What technology has the most world-changing potential in the next decade or two?
Brad Templeton, Singularity University’s networks and computing chair, thinks it’s driverless cars. Then again, he would. Templeton has worked with Google on robot cars for several years. He thinks the technology will be transformative, not simply because it’s possible (which it is)—but because it solves a long list of problems.
Speaking at Singularity University’s Summit Europe yesterday, Templeton made the case for cars that drive themselves. You’ve likely heard some of it. The prime argument is that humans, frankly, aren’t that good at driving—1.2 million people die around the world each year in car accidents according to Templeton.
But it’s more than that. Some drive for the love of driving, but most drive to get places. Commuting takes up a huge fraction of our lives. If we don’t have to operate the car, we can use that time doing other things, like catching up with family or working. Further, while we’re mostly commuting to a job, we also drive to leisure activities. The great thing about robots is that they don’t drink, and they always pay attention.

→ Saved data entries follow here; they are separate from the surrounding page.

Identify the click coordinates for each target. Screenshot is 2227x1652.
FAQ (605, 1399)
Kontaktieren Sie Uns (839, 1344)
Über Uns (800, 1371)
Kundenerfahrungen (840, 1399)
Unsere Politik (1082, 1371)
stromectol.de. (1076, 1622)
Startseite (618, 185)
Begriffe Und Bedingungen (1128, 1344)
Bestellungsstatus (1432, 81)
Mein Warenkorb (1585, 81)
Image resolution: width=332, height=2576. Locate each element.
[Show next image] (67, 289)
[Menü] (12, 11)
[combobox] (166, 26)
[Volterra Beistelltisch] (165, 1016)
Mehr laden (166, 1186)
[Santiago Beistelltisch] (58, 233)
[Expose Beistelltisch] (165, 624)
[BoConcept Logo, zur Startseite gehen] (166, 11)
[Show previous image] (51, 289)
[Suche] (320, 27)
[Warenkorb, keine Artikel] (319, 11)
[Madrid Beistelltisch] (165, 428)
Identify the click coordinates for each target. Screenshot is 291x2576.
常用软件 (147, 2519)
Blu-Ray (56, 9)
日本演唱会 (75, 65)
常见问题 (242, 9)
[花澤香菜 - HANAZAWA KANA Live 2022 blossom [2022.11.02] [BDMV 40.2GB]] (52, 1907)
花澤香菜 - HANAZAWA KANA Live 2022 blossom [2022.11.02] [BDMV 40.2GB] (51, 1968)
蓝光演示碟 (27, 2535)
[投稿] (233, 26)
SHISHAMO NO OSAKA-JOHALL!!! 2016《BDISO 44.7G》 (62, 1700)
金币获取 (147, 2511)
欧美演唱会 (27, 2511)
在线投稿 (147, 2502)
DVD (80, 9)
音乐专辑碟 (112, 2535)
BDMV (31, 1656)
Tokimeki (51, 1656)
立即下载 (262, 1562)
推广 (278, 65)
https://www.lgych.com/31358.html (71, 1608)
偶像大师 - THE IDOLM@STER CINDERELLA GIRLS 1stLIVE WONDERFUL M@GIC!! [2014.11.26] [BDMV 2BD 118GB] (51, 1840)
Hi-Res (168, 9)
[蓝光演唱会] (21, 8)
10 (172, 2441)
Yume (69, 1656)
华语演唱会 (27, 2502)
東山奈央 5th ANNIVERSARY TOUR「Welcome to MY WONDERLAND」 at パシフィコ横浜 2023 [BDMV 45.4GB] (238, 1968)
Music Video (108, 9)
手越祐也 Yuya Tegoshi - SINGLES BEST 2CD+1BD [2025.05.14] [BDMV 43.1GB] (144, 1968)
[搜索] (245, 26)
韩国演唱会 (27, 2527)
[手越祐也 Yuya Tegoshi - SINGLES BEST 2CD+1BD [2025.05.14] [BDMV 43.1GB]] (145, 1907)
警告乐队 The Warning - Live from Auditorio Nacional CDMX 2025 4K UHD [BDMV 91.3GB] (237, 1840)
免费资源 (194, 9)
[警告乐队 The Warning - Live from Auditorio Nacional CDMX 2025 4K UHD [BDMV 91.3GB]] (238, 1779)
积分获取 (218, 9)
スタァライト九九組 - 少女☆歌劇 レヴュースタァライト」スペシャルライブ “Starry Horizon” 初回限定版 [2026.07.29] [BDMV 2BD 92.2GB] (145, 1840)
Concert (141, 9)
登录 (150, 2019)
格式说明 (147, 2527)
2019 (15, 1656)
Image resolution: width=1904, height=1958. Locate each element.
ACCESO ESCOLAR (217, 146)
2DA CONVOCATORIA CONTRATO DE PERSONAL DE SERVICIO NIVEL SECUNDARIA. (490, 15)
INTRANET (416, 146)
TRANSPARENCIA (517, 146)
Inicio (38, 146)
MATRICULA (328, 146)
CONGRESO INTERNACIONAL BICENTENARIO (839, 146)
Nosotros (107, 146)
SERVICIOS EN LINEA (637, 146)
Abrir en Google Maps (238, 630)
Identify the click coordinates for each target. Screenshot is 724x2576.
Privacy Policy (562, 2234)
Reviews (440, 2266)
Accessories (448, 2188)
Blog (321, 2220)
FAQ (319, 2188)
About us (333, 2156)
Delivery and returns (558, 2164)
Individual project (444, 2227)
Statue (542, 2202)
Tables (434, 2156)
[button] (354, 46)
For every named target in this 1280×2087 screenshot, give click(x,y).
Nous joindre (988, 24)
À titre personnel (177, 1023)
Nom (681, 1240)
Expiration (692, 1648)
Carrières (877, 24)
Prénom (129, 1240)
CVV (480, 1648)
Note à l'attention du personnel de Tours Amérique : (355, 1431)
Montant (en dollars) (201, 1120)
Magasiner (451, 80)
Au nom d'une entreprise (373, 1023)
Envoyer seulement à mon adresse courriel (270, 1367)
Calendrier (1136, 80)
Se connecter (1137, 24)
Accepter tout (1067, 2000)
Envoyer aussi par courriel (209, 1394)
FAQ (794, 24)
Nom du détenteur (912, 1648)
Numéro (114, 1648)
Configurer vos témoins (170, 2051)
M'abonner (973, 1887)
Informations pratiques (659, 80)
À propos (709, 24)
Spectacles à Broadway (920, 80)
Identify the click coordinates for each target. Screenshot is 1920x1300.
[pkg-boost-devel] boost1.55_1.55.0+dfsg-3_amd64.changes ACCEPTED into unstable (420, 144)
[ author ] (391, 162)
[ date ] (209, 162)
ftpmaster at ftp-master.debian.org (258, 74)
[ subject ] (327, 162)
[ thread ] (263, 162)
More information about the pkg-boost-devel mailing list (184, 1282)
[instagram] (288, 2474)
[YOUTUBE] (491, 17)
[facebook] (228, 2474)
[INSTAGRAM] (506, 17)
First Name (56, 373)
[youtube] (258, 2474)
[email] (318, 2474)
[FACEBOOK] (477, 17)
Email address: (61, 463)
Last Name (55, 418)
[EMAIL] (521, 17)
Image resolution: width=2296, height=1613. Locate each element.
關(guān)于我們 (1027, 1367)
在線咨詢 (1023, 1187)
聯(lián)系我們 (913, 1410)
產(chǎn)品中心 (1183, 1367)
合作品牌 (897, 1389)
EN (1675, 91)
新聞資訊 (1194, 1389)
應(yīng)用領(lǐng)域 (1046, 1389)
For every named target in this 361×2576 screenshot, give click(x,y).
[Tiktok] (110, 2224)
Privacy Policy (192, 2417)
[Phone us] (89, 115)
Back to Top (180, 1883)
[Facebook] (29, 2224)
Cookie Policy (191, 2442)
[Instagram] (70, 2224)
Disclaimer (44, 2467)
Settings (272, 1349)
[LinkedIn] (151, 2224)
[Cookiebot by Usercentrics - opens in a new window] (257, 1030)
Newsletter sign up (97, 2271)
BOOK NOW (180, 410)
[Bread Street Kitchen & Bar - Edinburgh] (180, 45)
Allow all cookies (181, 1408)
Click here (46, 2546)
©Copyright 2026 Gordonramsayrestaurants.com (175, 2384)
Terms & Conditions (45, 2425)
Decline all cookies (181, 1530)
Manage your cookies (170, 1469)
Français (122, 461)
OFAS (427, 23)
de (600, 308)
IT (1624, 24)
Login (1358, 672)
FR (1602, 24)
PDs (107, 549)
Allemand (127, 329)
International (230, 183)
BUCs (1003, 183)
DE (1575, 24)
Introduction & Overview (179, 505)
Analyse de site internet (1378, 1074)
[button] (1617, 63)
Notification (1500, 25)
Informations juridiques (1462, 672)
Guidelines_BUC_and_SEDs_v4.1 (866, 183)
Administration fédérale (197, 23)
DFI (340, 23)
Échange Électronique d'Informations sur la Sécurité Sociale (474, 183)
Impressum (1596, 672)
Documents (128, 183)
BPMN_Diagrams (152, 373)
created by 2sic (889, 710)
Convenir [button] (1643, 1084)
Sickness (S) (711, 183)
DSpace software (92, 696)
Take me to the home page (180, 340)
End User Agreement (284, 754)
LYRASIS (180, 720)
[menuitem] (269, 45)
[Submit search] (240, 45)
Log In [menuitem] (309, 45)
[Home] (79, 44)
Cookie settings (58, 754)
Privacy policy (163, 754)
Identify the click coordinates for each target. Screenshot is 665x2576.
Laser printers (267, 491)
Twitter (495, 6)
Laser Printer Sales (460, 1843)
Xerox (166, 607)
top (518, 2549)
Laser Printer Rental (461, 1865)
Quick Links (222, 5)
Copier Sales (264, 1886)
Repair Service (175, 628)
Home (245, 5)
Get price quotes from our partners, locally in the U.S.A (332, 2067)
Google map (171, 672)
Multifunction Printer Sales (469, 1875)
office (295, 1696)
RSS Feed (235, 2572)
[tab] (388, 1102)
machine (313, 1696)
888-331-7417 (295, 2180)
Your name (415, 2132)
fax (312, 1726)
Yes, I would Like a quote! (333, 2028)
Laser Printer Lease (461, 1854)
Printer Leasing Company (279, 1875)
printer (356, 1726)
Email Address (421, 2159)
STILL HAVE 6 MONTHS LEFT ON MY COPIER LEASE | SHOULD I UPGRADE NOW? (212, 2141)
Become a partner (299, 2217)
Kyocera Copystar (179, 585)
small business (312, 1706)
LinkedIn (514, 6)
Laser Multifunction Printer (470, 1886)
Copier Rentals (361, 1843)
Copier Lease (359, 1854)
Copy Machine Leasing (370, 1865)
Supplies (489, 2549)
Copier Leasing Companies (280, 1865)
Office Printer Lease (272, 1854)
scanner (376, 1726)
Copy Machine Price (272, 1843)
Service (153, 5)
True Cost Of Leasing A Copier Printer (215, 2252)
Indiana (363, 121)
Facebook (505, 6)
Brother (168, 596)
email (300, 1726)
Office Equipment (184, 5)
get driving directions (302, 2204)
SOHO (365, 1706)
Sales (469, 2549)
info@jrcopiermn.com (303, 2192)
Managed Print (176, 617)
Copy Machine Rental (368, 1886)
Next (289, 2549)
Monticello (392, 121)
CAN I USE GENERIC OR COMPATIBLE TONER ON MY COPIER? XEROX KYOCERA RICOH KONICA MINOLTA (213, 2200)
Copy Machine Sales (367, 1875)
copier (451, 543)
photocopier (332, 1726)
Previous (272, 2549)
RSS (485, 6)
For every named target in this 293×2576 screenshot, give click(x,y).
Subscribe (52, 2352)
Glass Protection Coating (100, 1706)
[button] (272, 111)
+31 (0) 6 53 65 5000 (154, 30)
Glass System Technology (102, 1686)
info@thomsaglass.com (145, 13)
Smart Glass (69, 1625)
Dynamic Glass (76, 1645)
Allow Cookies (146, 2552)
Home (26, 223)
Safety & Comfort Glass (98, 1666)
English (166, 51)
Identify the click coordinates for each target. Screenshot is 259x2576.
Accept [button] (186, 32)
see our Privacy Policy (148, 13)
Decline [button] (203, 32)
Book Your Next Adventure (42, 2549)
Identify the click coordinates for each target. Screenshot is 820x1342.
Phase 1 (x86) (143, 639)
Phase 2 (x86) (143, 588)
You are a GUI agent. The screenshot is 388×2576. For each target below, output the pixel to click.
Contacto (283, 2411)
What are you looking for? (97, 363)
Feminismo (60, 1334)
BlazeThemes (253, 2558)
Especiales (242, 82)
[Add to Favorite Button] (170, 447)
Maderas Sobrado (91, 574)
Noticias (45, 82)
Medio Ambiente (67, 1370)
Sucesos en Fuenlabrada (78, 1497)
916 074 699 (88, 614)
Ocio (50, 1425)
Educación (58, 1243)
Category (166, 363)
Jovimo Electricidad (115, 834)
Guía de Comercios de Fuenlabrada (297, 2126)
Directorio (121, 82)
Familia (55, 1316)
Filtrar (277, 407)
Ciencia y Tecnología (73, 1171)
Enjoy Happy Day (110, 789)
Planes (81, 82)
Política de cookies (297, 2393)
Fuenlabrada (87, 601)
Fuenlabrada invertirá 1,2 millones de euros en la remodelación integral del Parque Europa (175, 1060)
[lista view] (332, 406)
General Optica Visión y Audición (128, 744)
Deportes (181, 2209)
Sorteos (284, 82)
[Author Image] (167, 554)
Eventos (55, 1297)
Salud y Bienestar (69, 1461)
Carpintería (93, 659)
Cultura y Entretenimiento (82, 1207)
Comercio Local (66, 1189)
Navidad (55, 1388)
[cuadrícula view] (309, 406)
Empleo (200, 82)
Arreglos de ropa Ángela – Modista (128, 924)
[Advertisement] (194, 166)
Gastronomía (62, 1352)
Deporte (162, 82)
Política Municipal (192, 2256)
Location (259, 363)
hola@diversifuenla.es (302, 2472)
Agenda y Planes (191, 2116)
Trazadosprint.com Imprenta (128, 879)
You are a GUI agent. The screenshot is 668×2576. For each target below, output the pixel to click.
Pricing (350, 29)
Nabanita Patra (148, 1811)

Self-driving cars will also greatly benefit the elderly or disabled—taking them where they want to go, instead of taking their freedom.
And Templeton goes further. Why buy your own driverless car when you can simply hire one tailored to your need? Some of us purchase trucks to occasionally haul cargo or SUVs to visit the mountains a few times a year. Even so, we primarily use cars for normal stuff like shopping or going to work—things we don’t need a truck or SUV to accomplish.
Uber, or some other future car service, might simply deliver to your doorstep the right driverless car at the right time: a truck for hauling, an SUV for the mountains, but most of the time, an efficient city or comfortable commuting car. In such a scenario, there might not be a need to park very often at all—the cars would cycle through passengers day and night.
Ultimately, driverless cars would reduce accidents, congestion, even transform the design of cities. The question is, how soon?
Daimler promises near-driverless cars by 2020. Tesla says 2016. But definitions of “self-driving” vary. Tesla, for example, isn’t promising completely driverless cars by 2016, just more autonomy than at present.
Templeton thinks Google is way ahead of traditional players. And though we’ll have regular cars with humans at the wheel for awhile yet, he thinks driverless cars will begin noticeably infiltrating the fleet in the 2020s.
That said, there’s still plenty of work to be done. Google has racked up most of their 700,000 miles on highways. They’re only now tackling city streets—a more difficult problem. I recently heard of a (non-Google) car that, using cameras to detect and avoid obstacles, slammed on its brakes to avoid a column of steam from a manhole. I don’t know if Google’s system of lasers would be similarly fooled, but there are many specific situations in urban driving that will have to navigated.
And it isn’t just the technology that will have to be ready for the real world. The general public will need to adapt to the technology as well.
According to Templeton, regulators and policymakers are proving more open to the idea than expected—a number of US states have okayed early driverless cars for public experimentation, along with Singapore, India, Israel, and Japan—but earning the general public’s trust may be a more difficult battle to win.
No matter how many fewer accidents occur due to driverless cars, there may well be a threshold past which we still irrationally choose human drivers over them. That is, we may hold robots to a much higher standard than humans.
This higher standard comes at a price. “People don’t want to be killed by robots,” Templeton said. “They want to be killed by drunks.”
It’s an interesting point—assuming the accident rate is nonzero (and it will be), how many accidents are we willing to tolerate in driverless cars, and is that number significantly lower than the number we’re willing to tolerate with human drivers?
Let’s say robot cars are shown to reduce accidents by 20%. They could potentially prevent some 240,000 accidents (using Templeton’s global number). That’s a big deal. And yet if (fully) employed, they would still cause nearly a million accidents a year. Who would trust them? And at what point does that trust kick in? How close to zero accidents does it have to get?
And it may turn out that the root of the problem lies not with the technology but us.
Most laws so far require a human to be at the wheel of a driverless car (just in case). But Google took the steering wheel, brakes, and gas pedal out of their most recent driverless model. Why? Because they found the handoff from computer to human is dangerous. In fact, the driverless car being driven by a human is the only crash to date.
Templeton noted a similar trend in aviation with autopilot—the handoff from automated system to human controller is problematic. We may find the safest strategy is to go directly from full human operation to machine operation with no intermediary—a scenario that would, no doubt, be hard for regulators to accept.
Ultimately, Templeton thinks these and other challenges aren’t insoluble, and the benefits speak for themselves. Driverless cars will be on the road in the next decade or so. Salim Ismail, commenting onstage after Templeton’s talk, agrees. “I have a three year old son,” Ismail said,” who may never get a driver’s license.”